I Carabinieri, giunti sul posto in pochi minuti, hanno rintracciato l’uomo e lo hanno sottoposto a perquisizione personale, rinvenendo in suo possesso un coltello a serramanico di grosse dimensioni, immediatamente sequestrato. Un elemento che avrebbe confermato la concretezza e l’attualità della minaccia.
In sede di denuncia, la donna ha raccontato un quadro allarmante: da circa un anno, a partire dal marzo 2025, l’ex compagno avrebbe messo in atto reiterate condotte vessatorie, fatte di minacce e aggressioni fisiche, mai denunciate prima per timore di ritorsioni.
Alla luce dei fatti emersi, i Carabinieri hanno attivato senza esitazioni il protocollo “Codice Rosso”, strumento fondamentale per garantire una tutela immediata ed efficace alle vittime di violenza domestica e di genere. Un meccanismo che consente di accelerare le procedure, assicurare protezione alla persona offesa e impedire che situazioni di rischio degenerino in conseguenze irreparabili.
Fatta salva la presunzione di innocenza fino a sentenza definitiva di condanna, su disposizione dell’Autorità Giudiziaria il 49enne è stato sottoposto agli arresti domiciliari presso la propria abitazione.
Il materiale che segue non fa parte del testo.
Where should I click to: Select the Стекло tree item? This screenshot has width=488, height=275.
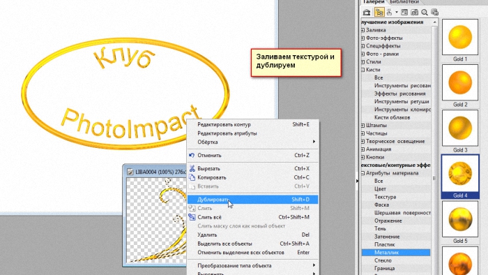(383, 260)
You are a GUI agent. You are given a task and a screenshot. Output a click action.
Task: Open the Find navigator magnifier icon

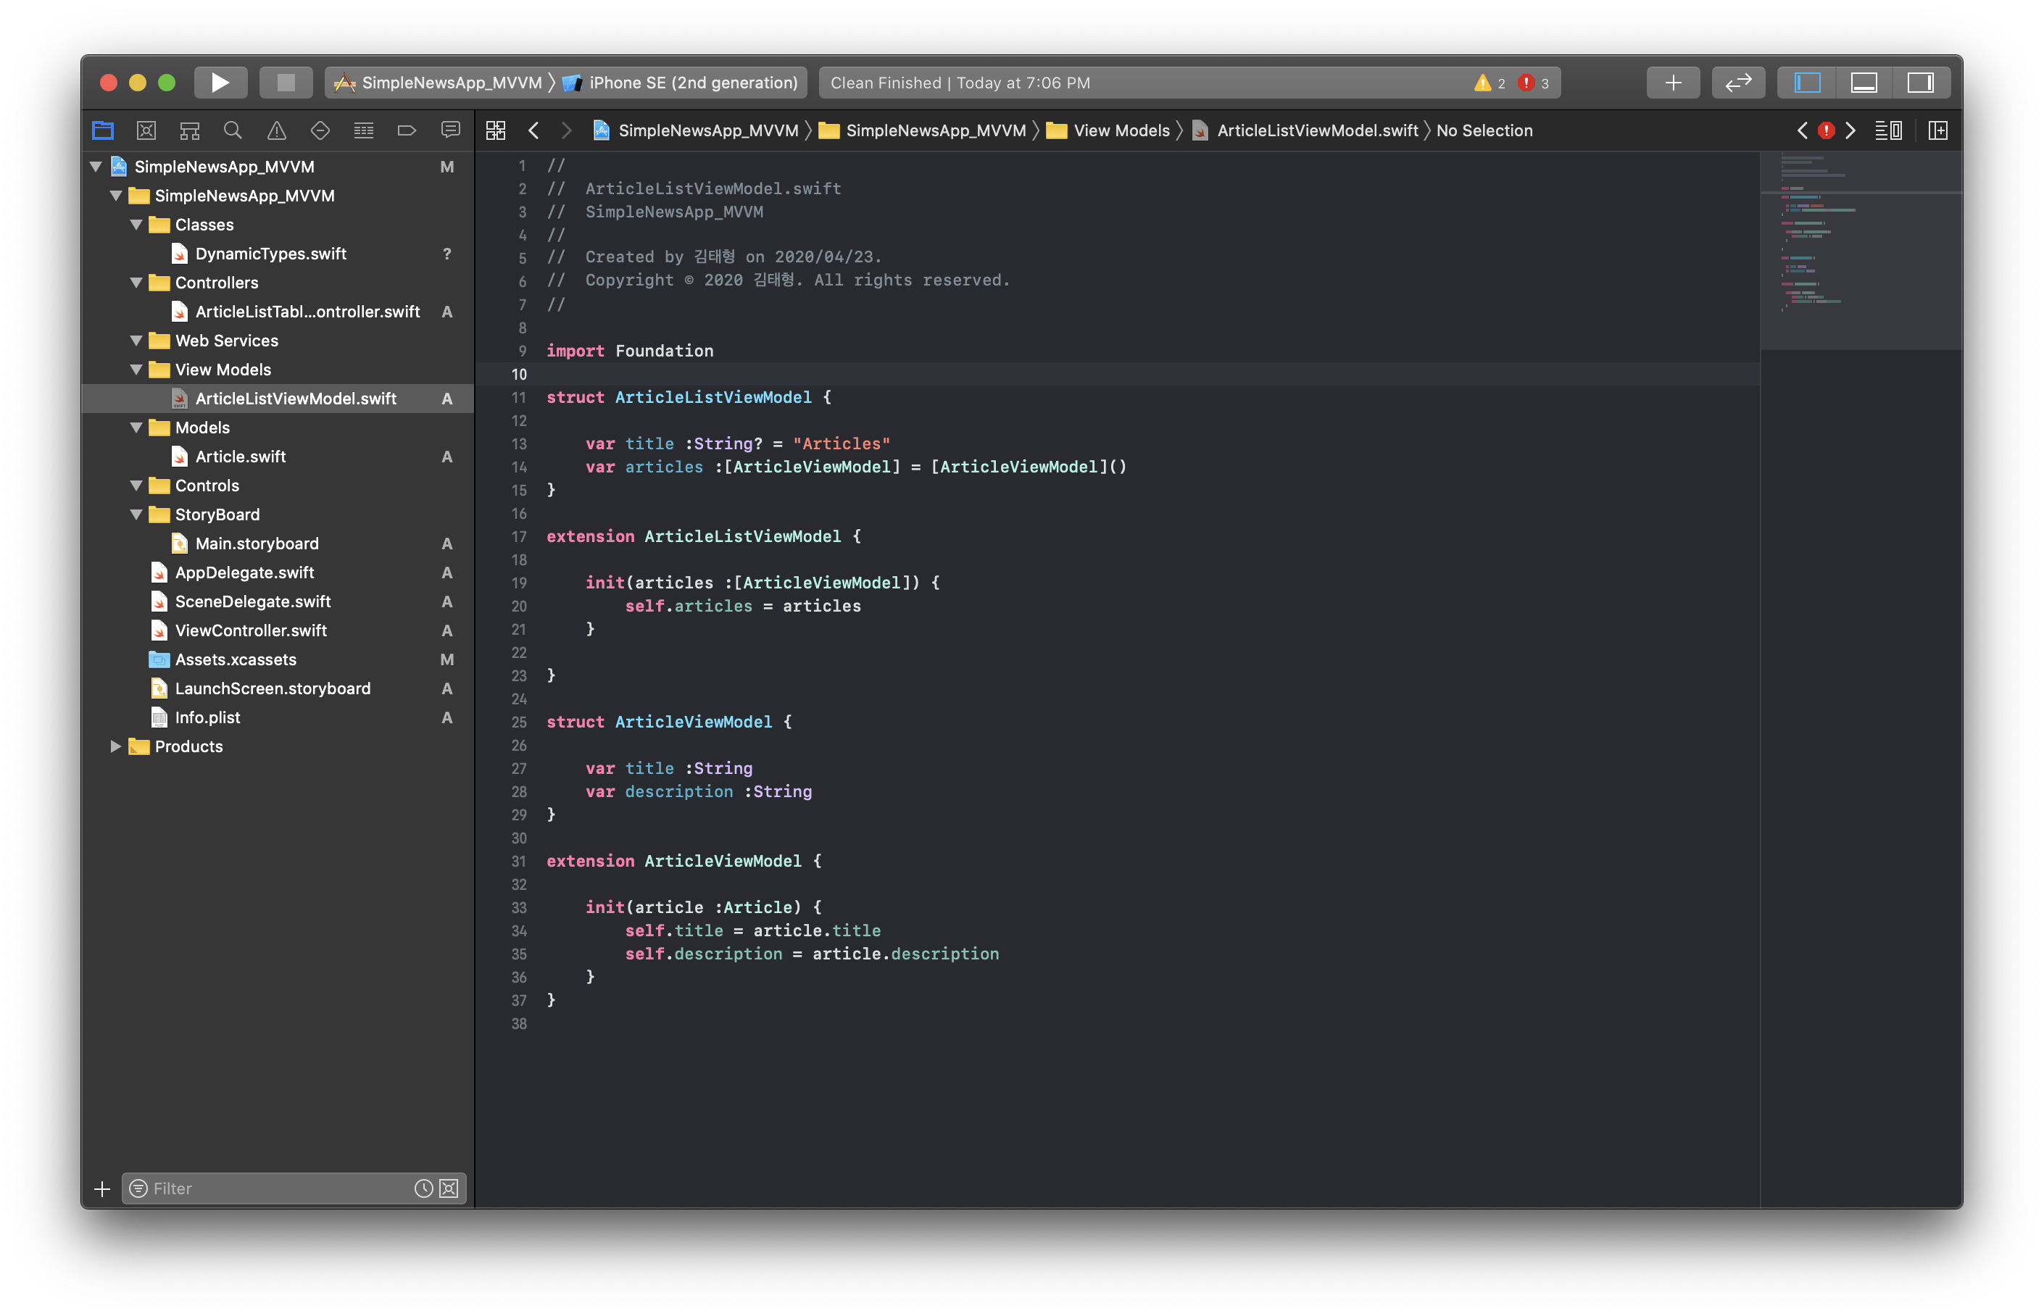coord(232,131)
L’Arma dei Carabinieri, ancora una volta, conferma il proprio ruolo centrale nel contrasto alla violenza sulle donne, e invita le vittime a denunciare tempestivamente e a rivolgersi ai centri antiviolenza presenti sul territorio, ribadendo che nessuno è solo e che lo Stato, attraverso le sue Istituzioni, è pronto a intervenire con decisione e tempestività.